AMERICAN classical music! When COOP music director Lucinda Ellert contacted me in early 2019, I was excited about her ensemble which performs American music that aspires to universality and eternal relevance. America already has such music, but being an American composer, I wanted more of it.
I love a number of American musical styles: the Southern Harmony singing that descended from William Billings and other early New England composers, Stephen Foster and other 19th Century song writers, ragtime and jazz, rock and roll, Sousa marches, and of course the music of Copland, Harris, and the American symphonic tradition.
Years ago, the phrase “white pilgrim” sneaked into my mind somehow, so I did an online search and found a poem written in the 19th century, possibly by a tent-revivalist. It was a ghost story: someone goes to a distant land to find a missing preacher and instead finds his tomb. The voice of the ghost then tells the preacher’s melancholy story.

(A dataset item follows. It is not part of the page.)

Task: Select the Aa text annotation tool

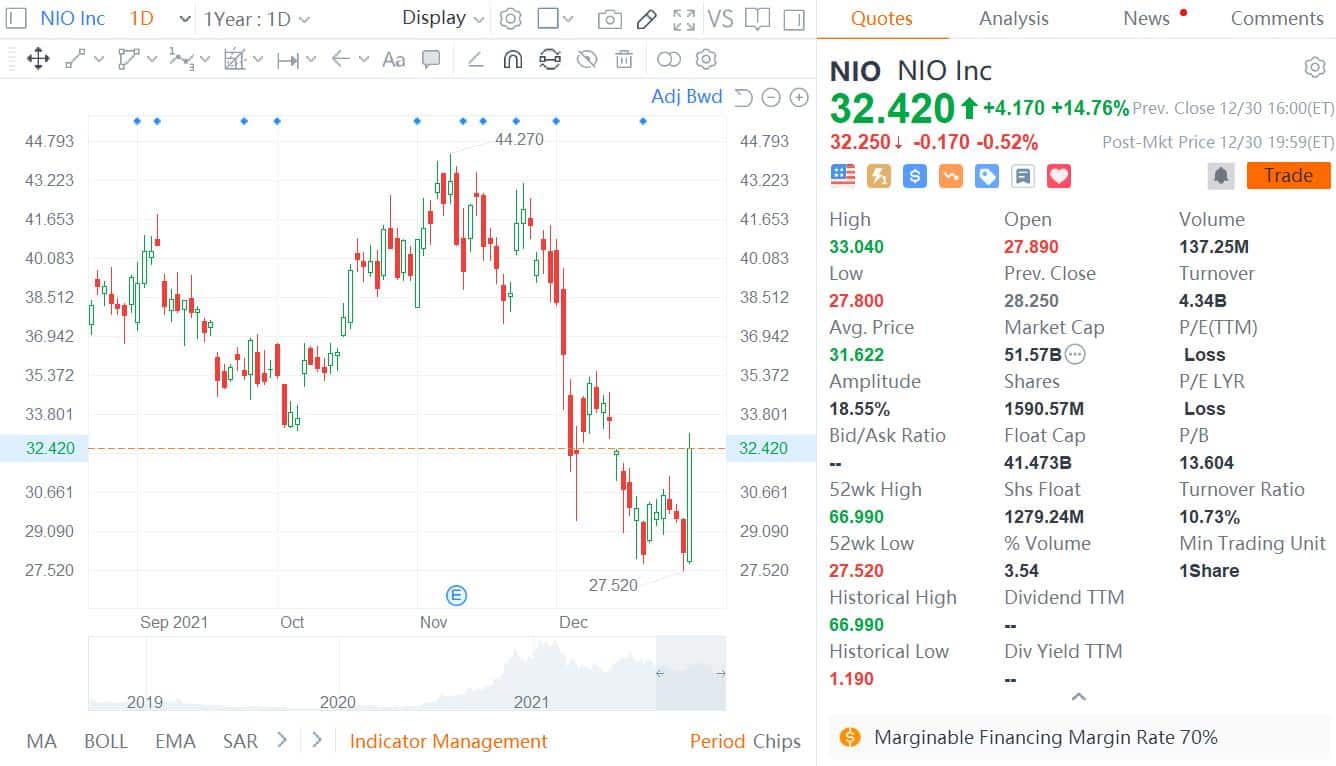Action: 393,59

I made the poem into a song for myself to sing on a recital and thought that was the end of it. But the sad melody lingered in my mind, and I decided to use it in a new piece for COOP. Good melodies often contain whole worlds of possibilities, and the new piece explores some of these.

I finished “The White Pilgrim” and Lucinda programmed it. Then, looking at the rest of the program, I thought it needed a ‘curtain raiser’ – an energetic, engaging piece to start off the concert with a bang. I quickly wrote a new piece, “Oh Blundering Dervish” for this purpose. It is jazzy and (I think) fun, especially when you hear the orchestra play a carefully composed “stumble” at one point.

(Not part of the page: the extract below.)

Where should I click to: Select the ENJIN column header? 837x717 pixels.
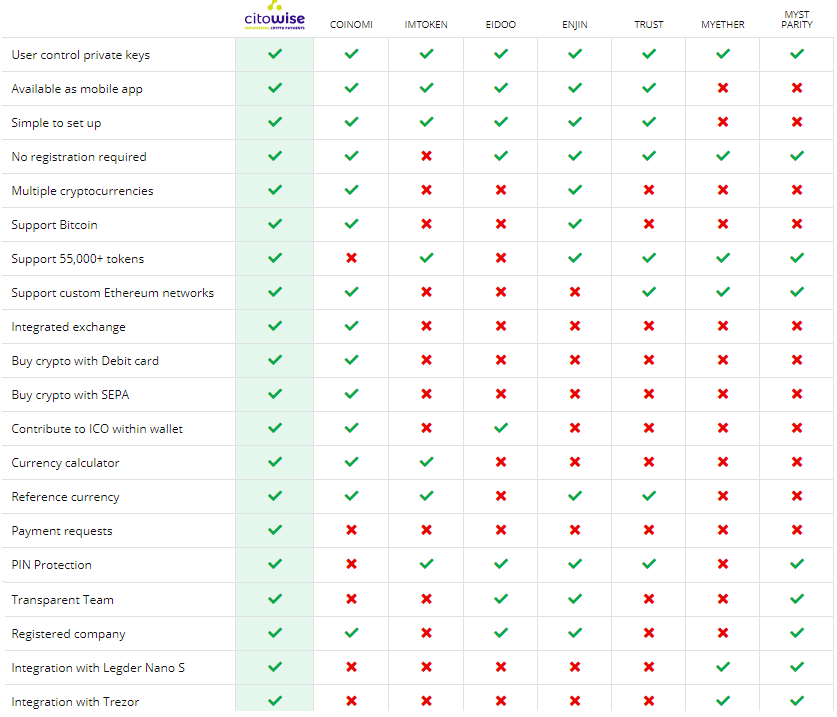tap(575, 25)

I am grateful to Lucinda and her wonderful musicians for performing these pieces of mine, and I look forward to more collaborations in the future. I am excited about COOP’s mission to bring serious (and fun) music to the North Shore, and to prove it, I joined their governing board!
Editor’s Note:
We’re so excited to have Charles on board (so to speak) with us! He composes with the facility others have for speaking and telling stories. As “The White Pilgrim” has settled into this season, we have come to understand the subtlety and emotional pull of the piece — it’s not just a dirge to the dead prophet, but to me I hear the loneliness and passion of a man driven to speak his gospel in the vastness of the colonial landscape. The “Bumpers” referred to in the title of this piece are little pieces of music that connect sections of a variety show. Neither White Pilgrim nor the riotous Dervish are bumpers, but you’ll begin to hear some interesting bits as CommonWealth develops our programming and Charles begins to tie our shows together with his bumpers.